Assignment ::
Write only how many lines in this data include "will".
==================================================
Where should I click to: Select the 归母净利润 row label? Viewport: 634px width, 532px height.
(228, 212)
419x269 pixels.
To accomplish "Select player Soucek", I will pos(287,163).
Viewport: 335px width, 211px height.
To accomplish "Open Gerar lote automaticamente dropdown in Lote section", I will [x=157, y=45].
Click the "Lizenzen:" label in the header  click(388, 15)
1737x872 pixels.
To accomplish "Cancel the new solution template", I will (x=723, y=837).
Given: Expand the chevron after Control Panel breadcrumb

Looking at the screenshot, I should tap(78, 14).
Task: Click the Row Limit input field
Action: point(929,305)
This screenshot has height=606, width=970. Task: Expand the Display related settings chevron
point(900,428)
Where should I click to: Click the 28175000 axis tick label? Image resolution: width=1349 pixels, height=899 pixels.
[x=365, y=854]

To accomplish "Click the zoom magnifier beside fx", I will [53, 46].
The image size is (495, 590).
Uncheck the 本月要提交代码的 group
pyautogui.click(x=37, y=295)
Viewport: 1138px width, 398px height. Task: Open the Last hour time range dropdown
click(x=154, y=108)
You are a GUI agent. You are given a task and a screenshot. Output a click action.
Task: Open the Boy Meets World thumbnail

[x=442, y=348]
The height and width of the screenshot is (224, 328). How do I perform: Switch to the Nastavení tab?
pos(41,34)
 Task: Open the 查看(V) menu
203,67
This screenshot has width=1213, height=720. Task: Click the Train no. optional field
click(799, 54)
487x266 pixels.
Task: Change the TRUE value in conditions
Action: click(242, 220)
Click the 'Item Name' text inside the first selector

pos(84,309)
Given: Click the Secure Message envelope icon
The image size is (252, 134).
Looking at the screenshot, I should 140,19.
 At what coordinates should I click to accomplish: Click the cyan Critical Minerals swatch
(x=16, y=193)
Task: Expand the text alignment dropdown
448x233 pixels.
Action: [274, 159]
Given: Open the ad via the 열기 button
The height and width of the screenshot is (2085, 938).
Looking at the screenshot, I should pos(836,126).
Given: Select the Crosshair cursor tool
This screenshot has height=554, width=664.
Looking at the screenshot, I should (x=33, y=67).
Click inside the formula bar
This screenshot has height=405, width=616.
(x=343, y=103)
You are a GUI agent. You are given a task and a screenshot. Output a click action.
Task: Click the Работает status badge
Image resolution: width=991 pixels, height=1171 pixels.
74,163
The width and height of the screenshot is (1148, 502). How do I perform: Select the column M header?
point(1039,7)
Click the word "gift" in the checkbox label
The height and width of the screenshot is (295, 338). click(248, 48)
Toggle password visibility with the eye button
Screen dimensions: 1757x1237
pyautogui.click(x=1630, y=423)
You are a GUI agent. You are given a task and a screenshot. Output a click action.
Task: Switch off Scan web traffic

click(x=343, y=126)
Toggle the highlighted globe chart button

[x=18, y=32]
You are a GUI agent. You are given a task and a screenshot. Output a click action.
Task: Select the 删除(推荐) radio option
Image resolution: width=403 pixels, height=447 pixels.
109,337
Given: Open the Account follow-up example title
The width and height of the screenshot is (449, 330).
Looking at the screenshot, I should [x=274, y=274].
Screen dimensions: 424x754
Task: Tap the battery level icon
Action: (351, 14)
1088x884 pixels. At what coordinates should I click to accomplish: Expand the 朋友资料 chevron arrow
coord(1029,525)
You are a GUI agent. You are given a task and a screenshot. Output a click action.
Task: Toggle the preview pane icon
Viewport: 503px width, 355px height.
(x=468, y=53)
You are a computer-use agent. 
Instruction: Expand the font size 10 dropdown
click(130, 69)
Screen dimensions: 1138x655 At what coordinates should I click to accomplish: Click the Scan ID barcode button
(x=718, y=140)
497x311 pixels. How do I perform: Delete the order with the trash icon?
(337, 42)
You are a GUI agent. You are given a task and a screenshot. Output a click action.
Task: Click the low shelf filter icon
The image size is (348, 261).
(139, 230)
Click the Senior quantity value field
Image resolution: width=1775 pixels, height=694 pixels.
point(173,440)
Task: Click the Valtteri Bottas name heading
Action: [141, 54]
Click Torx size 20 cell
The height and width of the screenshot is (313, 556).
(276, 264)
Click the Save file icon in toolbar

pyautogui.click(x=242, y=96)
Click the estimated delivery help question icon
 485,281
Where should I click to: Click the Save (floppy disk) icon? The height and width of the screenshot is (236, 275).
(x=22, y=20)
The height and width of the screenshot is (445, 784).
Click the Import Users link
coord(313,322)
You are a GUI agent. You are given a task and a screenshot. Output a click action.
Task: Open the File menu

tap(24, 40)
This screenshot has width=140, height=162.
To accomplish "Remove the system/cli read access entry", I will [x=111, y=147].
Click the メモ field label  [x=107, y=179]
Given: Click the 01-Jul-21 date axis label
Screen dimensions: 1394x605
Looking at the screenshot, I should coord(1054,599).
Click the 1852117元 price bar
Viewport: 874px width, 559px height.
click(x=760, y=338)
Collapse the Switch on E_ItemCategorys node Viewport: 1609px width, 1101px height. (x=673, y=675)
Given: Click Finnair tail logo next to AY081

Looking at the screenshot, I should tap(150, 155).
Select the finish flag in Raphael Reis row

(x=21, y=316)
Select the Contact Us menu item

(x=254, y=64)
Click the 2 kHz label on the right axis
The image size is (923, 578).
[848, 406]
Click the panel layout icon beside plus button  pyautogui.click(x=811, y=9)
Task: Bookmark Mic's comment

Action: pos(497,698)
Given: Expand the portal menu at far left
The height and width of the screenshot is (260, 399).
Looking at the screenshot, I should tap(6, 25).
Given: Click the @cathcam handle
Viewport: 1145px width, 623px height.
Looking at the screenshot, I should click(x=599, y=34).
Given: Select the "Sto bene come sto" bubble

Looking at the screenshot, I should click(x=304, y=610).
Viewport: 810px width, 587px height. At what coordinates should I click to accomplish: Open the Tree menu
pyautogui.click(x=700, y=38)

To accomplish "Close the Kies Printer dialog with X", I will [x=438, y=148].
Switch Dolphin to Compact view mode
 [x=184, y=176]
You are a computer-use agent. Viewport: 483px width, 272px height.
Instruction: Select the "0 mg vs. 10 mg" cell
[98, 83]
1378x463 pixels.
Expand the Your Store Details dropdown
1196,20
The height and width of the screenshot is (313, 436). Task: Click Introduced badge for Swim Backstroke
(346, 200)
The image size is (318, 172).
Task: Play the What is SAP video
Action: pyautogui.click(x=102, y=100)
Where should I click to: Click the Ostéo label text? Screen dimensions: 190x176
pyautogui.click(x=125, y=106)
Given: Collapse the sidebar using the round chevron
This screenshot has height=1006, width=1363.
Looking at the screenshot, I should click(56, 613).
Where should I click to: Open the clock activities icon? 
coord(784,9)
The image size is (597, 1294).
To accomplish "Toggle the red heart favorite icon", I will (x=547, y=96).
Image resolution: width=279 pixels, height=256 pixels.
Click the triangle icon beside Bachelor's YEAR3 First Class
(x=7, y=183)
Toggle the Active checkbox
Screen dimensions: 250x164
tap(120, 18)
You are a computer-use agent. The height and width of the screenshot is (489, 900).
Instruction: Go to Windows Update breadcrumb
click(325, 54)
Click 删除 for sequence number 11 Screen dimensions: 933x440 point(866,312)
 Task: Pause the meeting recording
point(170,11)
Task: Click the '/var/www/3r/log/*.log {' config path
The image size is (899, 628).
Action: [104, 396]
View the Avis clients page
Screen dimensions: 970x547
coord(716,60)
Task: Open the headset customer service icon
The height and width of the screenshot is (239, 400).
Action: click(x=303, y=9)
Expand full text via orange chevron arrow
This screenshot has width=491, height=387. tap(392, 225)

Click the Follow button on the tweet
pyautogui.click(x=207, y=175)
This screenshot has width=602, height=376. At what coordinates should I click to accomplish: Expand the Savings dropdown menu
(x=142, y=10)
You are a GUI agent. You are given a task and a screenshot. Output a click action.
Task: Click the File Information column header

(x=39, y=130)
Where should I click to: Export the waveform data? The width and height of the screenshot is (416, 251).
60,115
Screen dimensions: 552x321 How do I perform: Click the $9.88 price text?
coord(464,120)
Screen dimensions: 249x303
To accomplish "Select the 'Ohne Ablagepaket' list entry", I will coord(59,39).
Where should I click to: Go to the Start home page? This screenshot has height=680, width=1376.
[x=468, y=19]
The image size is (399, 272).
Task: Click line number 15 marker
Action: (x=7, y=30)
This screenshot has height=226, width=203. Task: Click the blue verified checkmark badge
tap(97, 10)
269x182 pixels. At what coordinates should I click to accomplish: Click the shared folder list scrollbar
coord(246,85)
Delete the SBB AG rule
==================================================
Written answer ::
8